15. The method of claim 12, further comprising, by the computer system:

determining a first sequence read corresponding to the first heteropolymer fragment, the first sequence read including the first monomer at the first position;

extracting a first plurality of Kmers from the first sequence read, the first plurality of Kmers including the first monomer at the first position;

determining a second sequence read corresponding to the first heteropolymer fragment, the second sequence read including the second monomer at the first position;

extracting a second plurality of Kmers from the second sequence read, the first plurality of Kmers including the second monomer at the first position; and

creating a Kmer index including the first plurality of Kmers and the second plurality of Kmers.

16. The method of claim 15, wherein a first Kmer of the first plurality of Kmers is stored in the Kmer index in association with a first read score corresponding to the first heteropolymer fragment, the first read score being determined based on the first score, and

wherein a second Kmer of the second plurality of Kmers is stored in the Kmer index in association with a second read score corresponding to the first heteropolymer fragment, the second read score being determined based on the second score.

17. The method of claim 16, wherein the first read score is the first score.

18. The method of claim 16, further comprising:

extending a contig using Kmers in the Kmer index based on read scores associated with the Kmers in the Kmer index.

19. The method of claim 18, extending the contig includes:

identifying a set of Kmers that align to an end of the contig;

for each Kmer of the set of Kmers: computing a Kmer score based on the read scores associated with the Kmer; and

using the Kmer scores to determine which Kmer of the set of Kmers to use to extend the contig.

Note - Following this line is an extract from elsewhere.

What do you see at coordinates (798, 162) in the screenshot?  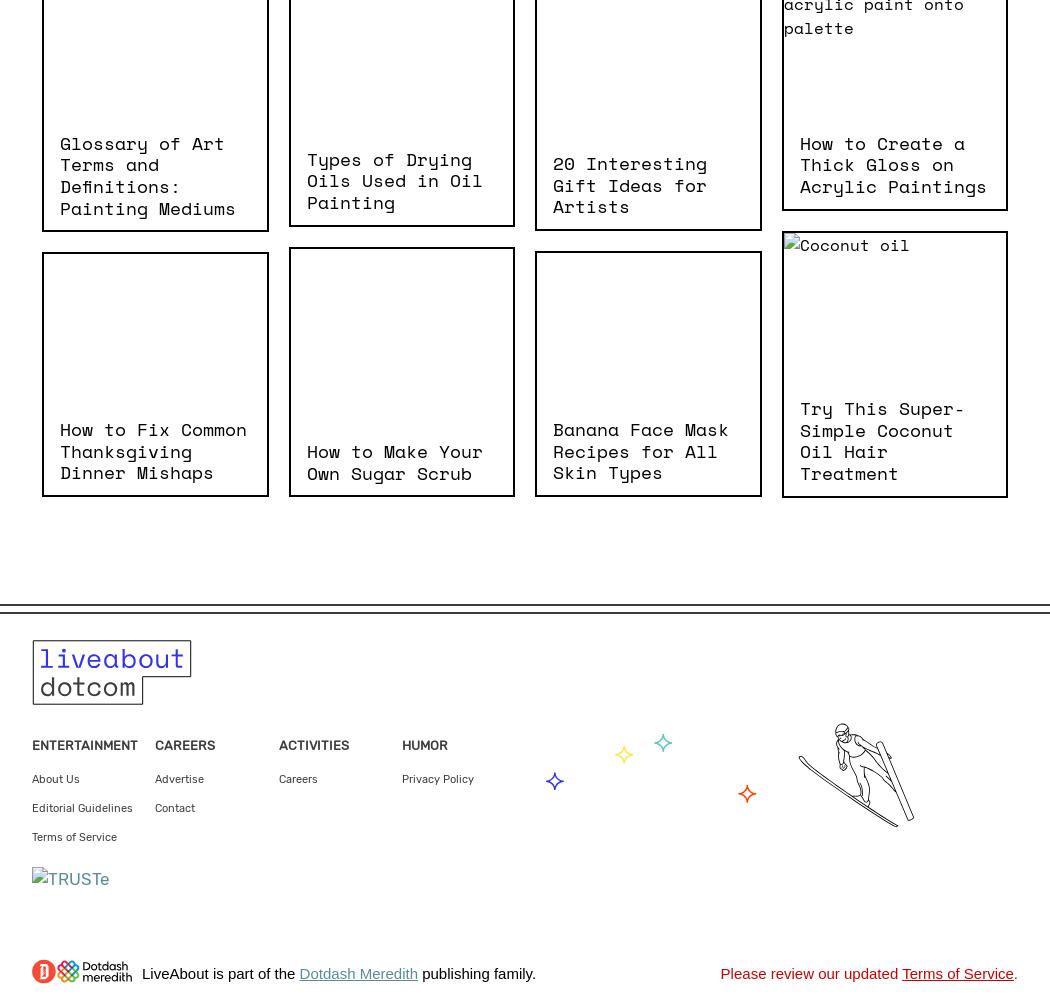 I see `'How to Create a Thick Gloss on Acrylic Paintings'` at bounding box center [798, 162].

20. A computer product comprising a computer readable medium storing a plurality of instructions, that when executed on one or more processors of a computer system, perform:

receiving sequence data from a sequencing of a plurality of heteropolymer fragments corresponding to a heteropolymer molecule of an organism, wherein the sequence data for each heteropolymer fragment of the plurality of heteropolymer fragments includes: intensity values for monomers at a plurality of positions of the heteropolymer fragment;

determining a first score of a first monomer at a first position of a first heteropolymer fragment based on a first intensity value of the first monomer measured at the first position, the first score providing a first likelihood of the first monomer being at the first position of the first heteropolymer fragment;

determining a second score of a second monomer at the first position of the first heteropolymer fragment based on a second intensity value of the second monomer measured at the first position, the second score providing a second likelihood of the second monomer being at the first position of the first heteropolymer fragment;

based on the first score and the second score, identifying the first position of the first heteropolymer fragment to correspond to a multiplet call that includes the first monomer and the second monomer; and

using the first monomer and the second monomer in a mapping procedure and/or an assembly procedure to determine a final monomer call at a final position in a sequence of monomers corresponding to the heteropolymer molecule of the organism.